Stored data entries
┌──

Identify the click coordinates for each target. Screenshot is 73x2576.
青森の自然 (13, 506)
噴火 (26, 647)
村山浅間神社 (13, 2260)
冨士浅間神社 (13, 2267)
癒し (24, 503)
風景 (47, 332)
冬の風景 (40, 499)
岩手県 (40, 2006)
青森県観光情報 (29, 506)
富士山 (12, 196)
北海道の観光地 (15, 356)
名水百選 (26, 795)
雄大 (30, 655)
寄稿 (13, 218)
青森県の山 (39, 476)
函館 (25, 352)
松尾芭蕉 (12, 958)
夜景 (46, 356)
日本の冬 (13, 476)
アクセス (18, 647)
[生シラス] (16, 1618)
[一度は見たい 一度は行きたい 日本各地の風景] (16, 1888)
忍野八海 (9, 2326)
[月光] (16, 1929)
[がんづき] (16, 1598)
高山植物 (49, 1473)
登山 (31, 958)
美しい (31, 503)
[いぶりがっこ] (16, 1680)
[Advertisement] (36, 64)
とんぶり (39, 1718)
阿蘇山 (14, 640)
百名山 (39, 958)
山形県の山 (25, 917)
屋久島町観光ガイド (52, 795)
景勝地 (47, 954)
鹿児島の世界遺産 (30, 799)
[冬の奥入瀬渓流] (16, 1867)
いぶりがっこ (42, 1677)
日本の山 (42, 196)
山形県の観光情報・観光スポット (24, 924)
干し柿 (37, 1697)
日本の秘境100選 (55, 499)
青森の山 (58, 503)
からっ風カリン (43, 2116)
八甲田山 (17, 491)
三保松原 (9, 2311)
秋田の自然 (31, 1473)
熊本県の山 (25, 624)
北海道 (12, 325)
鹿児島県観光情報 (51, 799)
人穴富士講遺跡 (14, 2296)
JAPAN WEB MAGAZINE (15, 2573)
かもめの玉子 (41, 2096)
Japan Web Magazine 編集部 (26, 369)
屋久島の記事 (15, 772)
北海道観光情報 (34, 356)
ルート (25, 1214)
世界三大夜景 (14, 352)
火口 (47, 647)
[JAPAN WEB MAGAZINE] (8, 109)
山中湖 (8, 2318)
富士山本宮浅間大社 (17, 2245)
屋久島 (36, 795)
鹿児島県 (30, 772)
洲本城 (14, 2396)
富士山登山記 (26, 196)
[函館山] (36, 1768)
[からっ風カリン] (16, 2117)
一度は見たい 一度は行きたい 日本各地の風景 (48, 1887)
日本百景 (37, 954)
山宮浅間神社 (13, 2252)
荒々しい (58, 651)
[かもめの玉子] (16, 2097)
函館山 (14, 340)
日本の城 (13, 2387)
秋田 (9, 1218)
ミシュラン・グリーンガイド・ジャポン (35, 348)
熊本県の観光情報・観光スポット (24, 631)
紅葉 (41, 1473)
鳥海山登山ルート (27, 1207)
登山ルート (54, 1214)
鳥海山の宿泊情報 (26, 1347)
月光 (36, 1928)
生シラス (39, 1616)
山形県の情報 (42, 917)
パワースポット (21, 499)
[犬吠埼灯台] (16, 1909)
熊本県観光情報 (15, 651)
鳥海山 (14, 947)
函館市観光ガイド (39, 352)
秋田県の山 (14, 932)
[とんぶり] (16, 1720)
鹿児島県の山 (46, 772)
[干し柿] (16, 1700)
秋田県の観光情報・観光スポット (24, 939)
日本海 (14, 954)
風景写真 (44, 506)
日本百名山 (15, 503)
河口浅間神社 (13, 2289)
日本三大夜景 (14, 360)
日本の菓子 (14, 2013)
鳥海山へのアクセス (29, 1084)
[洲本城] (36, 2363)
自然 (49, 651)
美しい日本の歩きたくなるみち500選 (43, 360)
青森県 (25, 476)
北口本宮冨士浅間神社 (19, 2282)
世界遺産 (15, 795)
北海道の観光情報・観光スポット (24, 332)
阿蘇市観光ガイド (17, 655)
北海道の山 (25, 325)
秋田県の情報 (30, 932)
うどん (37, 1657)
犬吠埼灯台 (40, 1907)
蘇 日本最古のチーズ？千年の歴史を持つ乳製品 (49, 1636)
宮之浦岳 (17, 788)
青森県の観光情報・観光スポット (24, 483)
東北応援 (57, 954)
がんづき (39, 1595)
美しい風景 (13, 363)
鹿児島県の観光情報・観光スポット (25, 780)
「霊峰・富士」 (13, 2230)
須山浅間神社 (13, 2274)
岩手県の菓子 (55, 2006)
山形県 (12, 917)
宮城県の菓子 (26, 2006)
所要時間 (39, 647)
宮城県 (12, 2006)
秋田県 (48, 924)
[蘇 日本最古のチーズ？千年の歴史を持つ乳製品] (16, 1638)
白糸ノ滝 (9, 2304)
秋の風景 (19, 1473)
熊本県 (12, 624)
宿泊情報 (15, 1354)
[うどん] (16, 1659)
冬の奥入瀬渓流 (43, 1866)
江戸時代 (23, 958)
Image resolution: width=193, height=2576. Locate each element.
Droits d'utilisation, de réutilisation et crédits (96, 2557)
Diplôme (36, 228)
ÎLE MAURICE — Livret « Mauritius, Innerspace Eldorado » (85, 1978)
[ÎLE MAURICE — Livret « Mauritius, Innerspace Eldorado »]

└──

TASK TO CARRY OUT: Exact duplication is required for the lines above, from the line that contains "富士山登山記 (26, 196)" to the line that contains "鳥海山の宿泊情報 (26, 1347)", inclusive; omit all others.

RESPONSE AREA:
富士山登山記 (26, 196)
[函館山] (36, 1768)
[からっ風カリン] (16, 2117)
一度は見たい 一度は行きたい 日本各地の風景 (48, 1887)
日本百景 (37, 954)
山宮浅間神社 (13, 2252)
荒々しい (58, 651)
[かもめの玉子] (16, 2097)
函館山 (14, 340)
日本の城 (13, 2387)
秋田 (9, 1218)
ミシュラン・グリーンガイド・ジャポン (35, 348)
熊本県の観光情報・観光スポット (24, 631)
紅葉 (41, 1473)
鳥海山登山ルート (27, 1207)
登山ルート (54, 1214)
鳥海山の宿泊情報 (26, 1347)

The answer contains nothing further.